The self-described " socialist caucus" knows what it would like to see when the party gathers for its 50th anniversary later this month in Vancouver.
Its wish list of convention resolutions include calls to close "the Alberta Tar Sands," legalize marijuana, boycott "apartheid Israel," nationalize the auto, bank and insurance companies and repeal the Clarity Act.
The chair of the socialist caucus, Barry Weisleder, says they've succeeded in getting some of the resolutions endorsed by riding associations and youth clubs.
Few, if any, of them, however will make it to the convention floor as they are likely to be weeded out by a closed-door session at the start of the convention that controls what issues will be allowed for debate.
Mr. Layton, the NDP Leader, noted Thursday that certain resolutions at NDP conventions always attract lots of media attention even though their odds of success are slim.
"Political parties are there in part to help pull together a diversity of range of issues, sometimes very controversial," he said. "Headline writers sometimes find this fun and they'll pick an idea that pops out - [it]might not have particularly very much support, but suddenly it's the largest headline imaginable in the world.

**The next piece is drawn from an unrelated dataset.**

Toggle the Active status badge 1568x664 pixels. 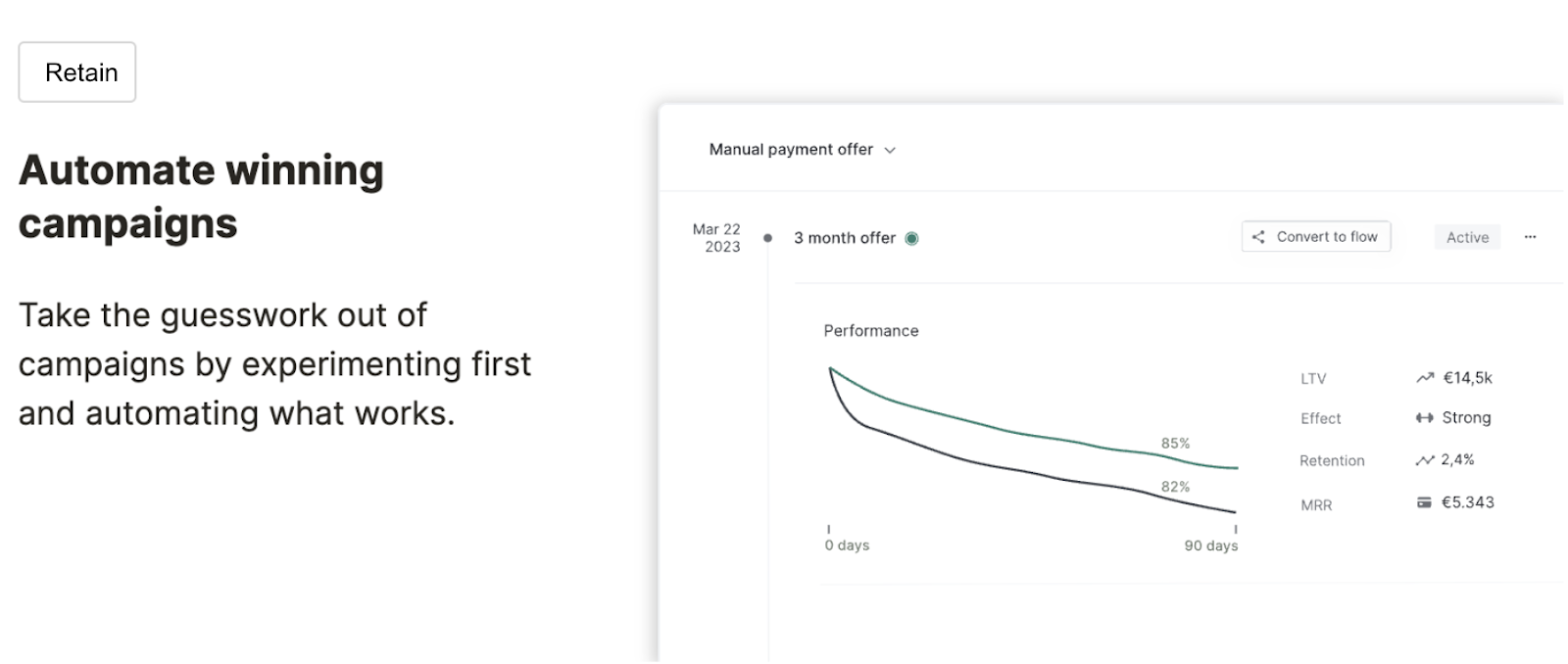(1467, 237)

And we expect that kind of thing. It gets Canadians talking and I think it's a good thing for people to be talking about the issues, but I also have a lot of faith in the wisdom of our party and its democratic structure, which over the years has served us very well."
The history of the NDP shows that party leaders alienate the far left of the party at their peril.

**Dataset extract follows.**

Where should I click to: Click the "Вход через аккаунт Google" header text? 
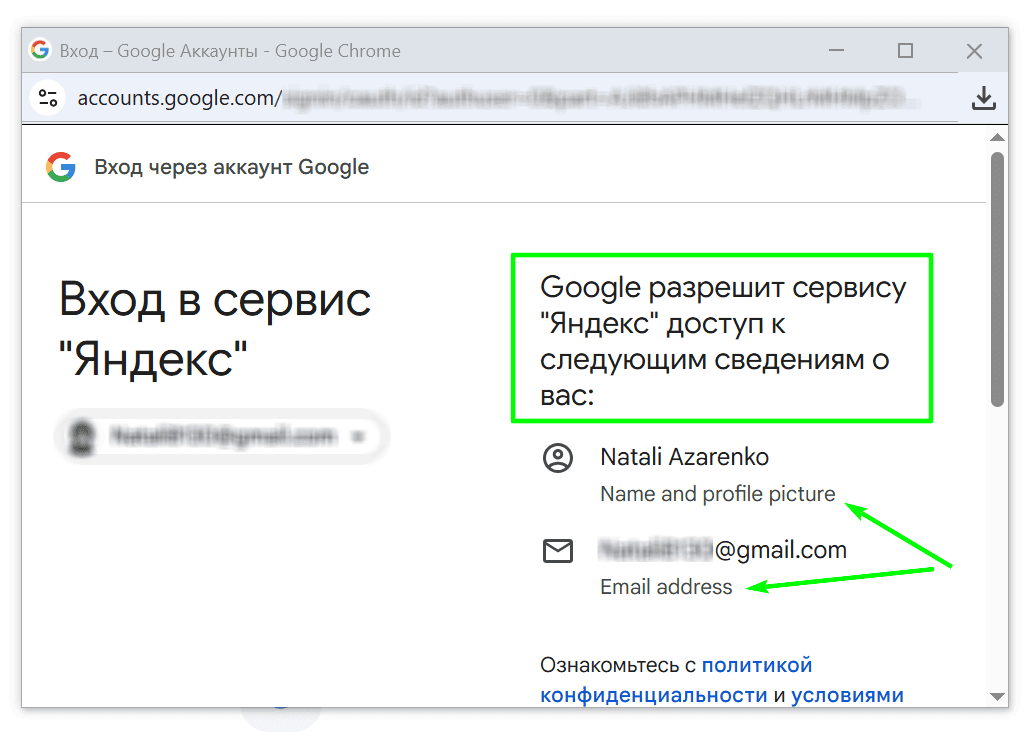click(232, 167)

On more than one occasion, serious campaigns from the left threatened to split the party. Among them, the socialist-based "Waffle movement" of the late 1960s and early 1970s and the "New Politics Initiative" that nearly saw the NDP disbanded in 2001.
That movement, which included current NDP MP Libby Davies, felt the party had moved too close to the centre under then leader Alexa McDonough. A motion was put to delegates in 2001 to disband the NDP to create a new, more leftist party. Delegates defeated the idea in a 684-401 vote.

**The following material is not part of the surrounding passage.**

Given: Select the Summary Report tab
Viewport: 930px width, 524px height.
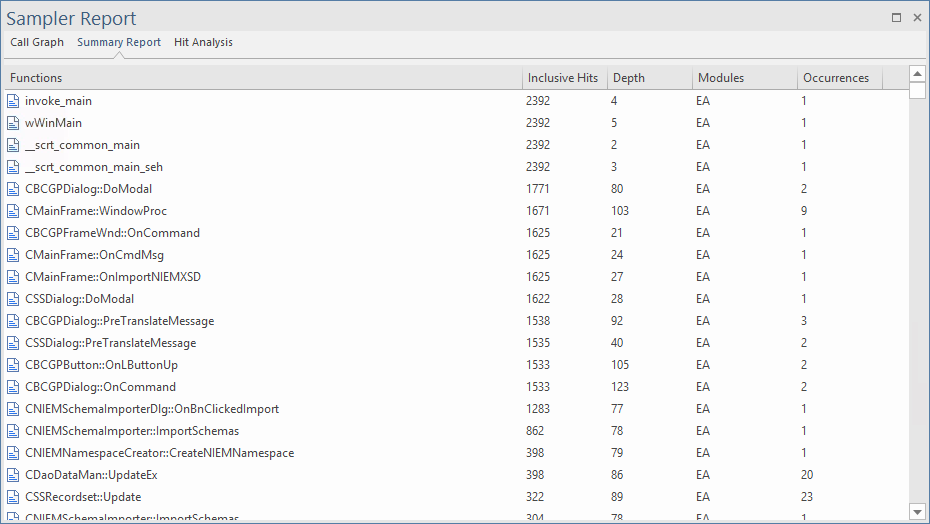Looking at the screenshot, I should (x=119, y=43).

Mr. Layton, who has long pushed to move his party closer to the political centre, has nonetheless always given Ms. Davies prominent roles. She is currently one of two deputy leaders.
Mr. Weisleder, the socialist caucus chair, rejects the idea that Mr. Layton's electoral success shows more moderate policies are the path to victory.
"I think the election on May 2 sent a very clear message: the voters rejected the Liberal Party and the NDP should not strive to become a substitute Liberal Party. That's the road to ruin," he said in an interview. "To survive, the NDP has to turn left and offer Canadians and in particular working people, an alternative to the corporate agenda."
One of the founders of the Waffle movement, York University political science professor James Laxer, said Mr. Layton's political success will surely dampen any grumbling from the party's left flank.
"I think that tension is always there," he said. "I think frankly that it's going to be muted at this next convention."
Mr. Laxer said Mr. Layton's success at avoiding those internal splits is partly because he won with left-leaning credentials, meaning many gave him the benefit of the doubt as he edged the party toward the center.
"When you're winning, it tends to mean that people who are going to suggest that 'Hey, we should be doing different things,' are less likely to get much exposure and less likely to even make the effort in a kind of serious way," he said.